◆ Your assignment: Could you copy every line of the data that contains the word "will"?

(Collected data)
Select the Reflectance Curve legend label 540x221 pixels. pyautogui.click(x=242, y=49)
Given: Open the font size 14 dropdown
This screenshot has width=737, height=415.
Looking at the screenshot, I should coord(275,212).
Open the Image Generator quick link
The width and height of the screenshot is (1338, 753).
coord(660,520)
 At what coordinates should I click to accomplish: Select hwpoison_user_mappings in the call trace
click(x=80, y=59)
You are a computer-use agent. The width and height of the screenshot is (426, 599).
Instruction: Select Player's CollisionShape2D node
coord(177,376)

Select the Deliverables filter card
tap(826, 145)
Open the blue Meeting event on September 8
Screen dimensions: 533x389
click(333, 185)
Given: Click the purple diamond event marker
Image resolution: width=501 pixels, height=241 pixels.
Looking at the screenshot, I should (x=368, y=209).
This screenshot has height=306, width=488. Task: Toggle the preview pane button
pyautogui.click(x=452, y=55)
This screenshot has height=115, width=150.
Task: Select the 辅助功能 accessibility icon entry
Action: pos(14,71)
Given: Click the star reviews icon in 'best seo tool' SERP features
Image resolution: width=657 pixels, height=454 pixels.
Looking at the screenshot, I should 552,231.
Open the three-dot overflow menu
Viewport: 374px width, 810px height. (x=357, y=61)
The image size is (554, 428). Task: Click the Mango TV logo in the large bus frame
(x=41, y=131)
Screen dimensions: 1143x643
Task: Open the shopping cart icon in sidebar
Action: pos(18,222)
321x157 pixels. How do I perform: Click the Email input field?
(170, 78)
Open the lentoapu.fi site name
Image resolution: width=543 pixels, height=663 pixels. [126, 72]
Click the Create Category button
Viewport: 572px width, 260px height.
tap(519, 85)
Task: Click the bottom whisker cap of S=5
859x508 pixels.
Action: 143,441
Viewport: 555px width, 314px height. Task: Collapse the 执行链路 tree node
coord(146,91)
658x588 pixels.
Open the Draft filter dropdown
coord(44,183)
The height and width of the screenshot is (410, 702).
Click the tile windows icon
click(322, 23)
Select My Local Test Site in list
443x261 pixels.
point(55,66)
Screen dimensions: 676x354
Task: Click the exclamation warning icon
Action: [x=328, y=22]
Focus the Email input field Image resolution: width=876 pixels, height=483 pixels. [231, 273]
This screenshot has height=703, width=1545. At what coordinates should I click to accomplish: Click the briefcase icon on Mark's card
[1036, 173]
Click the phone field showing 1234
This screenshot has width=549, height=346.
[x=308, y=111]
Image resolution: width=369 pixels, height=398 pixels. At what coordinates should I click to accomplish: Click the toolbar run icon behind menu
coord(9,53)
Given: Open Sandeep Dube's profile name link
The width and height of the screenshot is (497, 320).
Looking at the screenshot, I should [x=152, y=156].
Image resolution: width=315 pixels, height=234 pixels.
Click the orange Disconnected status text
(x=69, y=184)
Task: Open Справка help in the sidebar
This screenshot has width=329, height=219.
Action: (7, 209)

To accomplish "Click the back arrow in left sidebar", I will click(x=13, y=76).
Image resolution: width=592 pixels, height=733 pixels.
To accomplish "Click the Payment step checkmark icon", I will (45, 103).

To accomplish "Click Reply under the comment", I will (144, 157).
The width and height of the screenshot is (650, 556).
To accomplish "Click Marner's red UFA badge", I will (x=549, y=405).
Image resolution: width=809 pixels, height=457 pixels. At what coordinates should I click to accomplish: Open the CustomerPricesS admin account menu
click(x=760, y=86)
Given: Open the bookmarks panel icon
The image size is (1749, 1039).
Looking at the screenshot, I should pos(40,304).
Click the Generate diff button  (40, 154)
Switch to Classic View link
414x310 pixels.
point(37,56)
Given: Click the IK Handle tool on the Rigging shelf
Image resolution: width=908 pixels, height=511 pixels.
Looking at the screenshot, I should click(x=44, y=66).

◆ Answer to the problem:
To accomplish "Click the back arrow in left sidebar", I will click(x=13, y=76).
To accomplish "Click the Payment step checkmark icon", I will (45, 103).
To accomplish "Click Reply under the comment", I will (144, 157).
To accomplish "Click Marner's red UFA badge", I will (x=549, y=405).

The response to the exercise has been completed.